Your goal: Repeat, please, only the lines from the top of the data down to the line with "Email (21, 1313)"; include both of those lines.

Data provided Start Marker

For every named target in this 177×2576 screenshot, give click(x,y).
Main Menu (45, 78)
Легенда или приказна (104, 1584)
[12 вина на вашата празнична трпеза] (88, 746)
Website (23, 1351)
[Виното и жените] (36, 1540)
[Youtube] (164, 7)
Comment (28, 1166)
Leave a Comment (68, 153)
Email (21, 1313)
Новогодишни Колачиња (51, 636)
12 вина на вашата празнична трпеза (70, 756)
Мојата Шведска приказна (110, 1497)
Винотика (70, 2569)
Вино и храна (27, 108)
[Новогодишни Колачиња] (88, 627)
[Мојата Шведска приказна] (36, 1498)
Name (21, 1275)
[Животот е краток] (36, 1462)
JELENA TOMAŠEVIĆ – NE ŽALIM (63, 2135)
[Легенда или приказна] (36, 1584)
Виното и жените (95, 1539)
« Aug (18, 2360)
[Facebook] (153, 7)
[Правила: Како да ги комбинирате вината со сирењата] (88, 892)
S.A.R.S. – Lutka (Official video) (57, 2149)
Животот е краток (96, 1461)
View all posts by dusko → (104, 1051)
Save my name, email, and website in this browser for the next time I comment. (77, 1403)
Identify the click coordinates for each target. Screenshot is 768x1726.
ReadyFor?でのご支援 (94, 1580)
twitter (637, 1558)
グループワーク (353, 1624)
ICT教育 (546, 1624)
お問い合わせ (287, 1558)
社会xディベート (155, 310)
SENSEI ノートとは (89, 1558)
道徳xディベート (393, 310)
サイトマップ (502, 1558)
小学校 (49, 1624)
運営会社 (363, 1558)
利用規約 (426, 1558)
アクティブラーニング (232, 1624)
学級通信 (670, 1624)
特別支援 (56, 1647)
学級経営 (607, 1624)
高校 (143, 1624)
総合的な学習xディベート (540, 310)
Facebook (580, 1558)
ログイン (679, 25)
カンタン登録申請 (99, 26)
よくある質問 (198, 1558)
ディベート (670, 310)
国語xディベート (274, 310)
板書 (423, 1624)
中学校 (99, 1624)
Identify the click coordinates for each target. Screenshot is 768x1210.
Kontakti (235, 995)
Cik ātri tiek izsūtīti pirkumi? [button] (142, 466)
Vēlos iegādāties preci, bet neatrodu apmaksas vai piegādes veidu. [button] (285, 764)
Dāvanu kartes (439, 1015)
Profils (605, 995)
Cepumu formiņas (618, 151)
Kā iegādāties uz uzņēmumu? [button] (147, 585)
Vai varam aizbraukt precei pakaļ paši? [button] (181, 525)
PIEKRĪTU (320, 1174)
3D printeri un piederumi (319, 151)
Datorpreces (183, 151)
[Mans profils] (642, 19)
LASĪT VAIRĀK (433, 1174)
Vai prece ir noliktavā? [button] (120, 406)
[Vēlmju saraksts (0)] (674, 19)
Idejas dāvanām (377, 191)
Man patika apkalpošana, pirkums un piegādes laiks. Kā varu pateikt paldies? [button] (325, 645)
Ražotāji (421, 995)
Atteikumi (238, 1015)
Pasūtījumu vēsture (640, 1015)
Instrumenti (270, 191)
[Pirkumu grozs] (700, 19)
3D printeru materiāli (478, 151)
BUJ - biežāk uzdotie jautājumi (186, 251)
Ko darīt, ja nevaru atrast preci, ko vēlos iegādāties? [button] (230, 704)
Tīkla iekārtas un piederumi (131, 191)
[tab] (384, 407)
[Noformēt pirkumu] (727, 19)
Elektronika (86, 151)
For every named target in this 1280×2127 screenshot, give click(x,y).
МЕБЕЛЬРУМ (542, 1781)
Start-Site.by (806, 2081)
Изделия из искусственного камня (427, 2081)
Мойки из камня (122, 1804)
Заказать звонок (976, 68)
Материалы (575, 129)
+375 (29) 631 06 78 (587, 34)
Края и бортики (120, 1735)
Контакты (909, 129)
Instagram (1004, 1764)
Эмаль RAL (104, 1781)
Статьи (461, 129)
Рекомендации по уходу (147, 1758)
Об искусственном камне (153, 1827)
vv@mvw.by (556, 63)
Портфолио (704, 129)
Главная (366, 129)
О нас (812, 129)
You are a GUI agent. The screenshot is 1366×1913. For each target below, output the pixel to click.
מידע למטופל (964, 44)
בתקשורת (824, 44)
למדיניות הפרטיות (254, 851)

Data provided End Marker

Response to the exercise:
For every named target in this 177×2576 screenshot, give click(x,y).
Main Menu (45, 78)
Легенда или приказна (104, 1584)
[12 вина на вашата празнична трпеза] (88, 746)
Website (23, 1351)
[Виното и жените] (36, 1540)
[Youtube] (164, 7)
Comment (28, 1166)
Leave a Comment (68, 153)
Email (21, 1313)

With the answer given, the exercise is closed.